> HOW TO COMPLETE THIS TASK
Your answer should consist of the lines in the data below that contain "under".

[Records drawn from a dataset]
*** Begin section ***

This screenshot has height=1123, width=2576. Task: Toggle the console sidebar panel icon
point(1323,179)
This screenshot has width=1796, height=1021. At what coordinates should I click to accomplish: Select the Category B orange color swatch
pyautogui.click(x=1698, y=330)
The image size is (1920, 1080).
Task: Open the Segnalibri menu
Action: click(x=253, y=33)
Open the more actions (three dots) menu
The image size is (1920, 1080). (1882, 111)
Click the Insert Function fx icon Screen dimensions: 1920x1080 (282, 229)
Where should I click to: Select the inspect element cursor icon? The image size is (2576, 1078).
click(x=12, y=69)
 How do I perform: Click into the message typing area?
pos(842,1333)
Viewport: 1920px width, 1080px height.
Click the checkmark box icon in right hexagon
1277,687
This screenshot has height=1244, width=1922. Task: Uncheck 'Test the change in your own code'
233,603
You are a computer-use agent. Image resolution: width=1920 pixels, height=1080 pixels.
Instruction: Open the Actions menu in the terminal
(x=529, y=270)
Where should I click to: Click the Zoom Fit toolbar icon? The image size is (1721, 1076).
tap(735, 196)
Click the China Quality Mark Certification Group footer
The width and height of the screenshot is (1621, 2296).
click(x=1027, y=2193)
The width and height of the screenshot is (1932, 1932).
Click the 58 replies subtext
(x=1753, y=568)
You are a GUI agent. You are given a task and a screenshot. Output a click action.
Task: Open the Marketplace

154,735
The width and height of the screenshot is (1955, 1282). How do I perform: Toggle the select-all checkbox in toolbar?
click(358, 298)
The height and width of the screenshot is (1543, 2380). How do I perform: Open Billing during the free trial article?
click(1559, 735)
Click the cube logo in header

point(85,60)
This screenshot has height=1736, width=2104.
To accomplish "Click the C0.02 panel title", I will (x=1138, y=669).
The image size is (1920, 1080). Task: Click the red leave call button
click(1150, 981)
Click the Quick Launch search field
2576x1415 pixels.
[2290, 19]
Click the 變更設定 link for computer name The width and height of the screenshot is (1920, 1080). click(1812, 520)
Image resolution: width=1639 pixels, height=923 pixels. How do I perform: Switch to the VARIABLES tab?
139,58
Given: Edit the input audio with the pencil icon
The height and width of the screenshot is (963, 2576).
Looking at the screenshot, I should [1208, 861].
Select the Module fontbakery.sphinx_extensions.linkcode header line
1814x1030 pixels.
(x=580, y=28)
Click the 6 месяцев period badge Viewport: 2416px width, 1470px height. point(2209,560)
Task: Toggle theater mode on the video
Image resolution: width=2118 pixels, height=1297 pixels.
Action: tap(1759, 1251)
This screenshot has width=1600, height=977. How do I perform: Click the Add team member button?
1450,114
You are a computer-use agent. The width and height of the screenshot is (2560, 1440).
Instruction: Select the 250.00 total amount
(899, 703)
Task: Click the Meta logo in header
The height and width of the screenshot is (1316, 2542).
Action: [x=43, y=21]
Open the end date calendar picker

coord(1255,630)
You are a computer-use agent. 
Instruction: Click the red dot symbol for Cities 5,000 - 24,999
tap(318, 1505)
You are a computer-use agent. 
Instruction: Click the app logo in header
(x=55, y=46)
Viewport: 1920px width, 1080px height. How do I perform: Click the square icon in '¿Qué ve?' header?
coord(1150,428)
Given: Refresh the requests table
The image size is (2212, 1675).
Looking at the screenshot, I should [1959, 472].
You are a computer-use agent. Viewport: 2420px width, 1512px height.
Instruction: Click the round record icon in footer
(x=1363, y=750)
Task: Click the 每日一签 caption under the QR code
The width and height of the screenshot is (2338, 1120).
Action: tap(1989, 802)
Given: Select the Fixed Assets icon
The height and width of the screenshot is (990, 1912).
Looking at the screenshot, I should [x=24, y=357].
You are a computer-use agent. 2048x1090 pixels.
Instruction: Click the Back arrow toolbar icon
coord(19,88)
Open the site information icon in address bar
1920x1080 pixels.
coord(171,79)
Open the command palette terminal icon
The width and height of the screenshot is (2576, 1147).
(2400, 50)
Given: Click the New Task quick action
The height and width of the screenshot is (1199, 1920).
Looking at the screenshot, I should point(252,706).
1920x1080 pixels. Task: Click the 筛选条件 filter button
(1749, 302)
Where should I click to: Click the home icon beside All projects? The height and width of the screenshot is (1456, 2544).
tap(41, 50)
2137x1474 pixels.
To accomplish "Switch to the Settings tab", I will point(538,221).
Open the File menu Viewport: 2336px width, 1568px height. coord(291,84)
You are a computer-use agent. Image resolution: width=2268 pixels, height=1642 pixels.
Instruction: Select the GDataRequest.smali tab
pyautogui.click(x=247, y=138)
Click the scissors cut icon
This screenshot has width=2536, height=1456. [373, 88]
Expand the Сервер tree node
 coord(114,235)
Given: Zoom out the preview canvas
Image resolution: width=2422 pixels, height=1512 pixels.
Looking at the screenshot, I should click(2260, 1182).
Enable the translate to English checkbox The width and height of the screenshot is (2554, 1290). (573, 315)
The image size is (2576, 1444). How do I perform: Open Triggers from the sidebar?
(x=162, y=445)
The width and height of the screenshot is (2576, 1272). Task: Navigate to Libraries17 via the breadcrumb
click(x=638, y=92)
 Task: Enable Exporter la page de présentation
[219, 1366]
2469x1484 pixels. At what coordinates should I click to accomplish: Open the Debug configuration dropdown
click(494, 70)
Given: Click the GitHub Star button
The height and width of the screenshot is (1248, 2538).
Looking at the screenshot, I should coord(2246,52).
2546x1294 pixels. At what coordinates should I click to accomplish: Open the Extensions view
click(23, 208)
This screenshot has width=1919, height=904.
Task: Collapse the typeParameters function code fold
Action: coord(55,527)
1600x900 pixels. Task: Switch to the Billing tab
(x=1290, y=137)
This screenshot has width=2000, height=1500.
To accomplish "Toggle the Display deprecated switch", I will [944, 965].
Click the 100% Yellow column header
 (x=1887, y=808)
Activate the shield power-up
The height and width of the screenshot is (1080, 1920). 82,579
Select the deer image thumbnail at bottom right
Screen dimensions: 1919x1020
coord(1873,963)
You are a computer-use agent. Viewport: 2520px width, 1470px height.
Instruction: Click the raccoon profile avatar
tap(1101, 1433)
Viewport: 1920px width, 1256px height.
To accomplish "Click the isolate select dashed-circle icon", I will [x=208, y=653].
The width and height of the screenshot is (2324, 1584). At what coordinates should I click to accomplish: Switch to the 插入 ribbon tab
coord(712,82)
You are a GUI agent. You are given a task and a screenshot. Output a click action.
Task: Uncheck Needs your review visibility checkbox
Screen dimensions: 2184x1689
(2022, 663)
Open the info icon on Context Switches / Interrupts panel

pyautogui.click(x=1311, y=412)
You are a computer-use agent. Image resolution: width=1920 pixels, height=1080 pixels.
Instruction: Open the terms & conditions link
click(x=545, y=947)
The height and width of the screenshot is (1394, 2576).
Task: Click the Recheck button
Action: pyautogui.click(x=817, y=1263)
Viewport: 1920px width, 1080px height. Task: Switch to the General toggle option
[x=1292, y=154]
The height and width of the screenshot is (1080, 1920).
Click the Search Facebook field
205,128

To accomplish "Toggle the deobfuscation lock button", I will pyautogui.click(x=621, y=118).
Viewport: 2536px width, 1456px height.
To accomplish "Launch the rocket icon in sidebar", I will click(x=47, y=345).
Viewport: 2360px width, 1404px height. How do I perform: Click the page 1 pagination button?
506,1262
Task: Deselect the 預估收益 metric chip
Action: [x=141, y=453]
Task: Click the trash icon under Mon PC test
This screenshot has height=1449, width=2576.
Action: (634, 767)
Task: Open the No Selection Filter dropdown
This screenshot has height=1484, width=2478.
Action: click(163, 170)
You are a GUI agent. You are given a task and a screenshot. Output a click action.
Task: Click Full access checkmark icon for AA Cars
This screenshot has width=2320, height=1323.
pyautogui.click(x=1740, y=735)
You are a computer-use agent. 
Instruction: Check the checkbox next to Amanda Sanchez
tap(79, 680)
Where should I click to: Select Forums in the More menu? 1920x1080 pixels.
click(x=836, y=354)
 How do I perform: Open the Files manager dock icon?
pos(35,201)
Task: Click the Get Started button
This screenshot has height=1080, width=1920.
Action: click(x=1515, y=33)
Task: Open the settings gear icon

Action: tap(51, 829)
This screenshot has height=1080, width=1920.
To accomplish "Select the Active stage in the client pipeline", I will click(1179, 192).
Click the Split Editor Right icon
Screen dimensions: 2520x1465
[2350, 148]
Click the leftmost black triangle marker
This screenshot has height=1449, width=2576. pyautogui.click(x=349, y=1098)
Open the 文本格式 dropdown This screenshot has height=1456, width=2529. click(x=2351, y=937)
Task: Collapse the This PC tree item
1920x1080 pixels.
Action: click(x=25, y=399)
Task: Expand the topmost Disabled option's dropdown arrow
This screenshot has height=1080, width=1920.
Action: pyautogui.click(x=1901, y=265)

*** End section ***

> ANSWER SPACE
Task: Click the 每日一签 caption under the QR code
Task: Click the trash icon under Mon PC test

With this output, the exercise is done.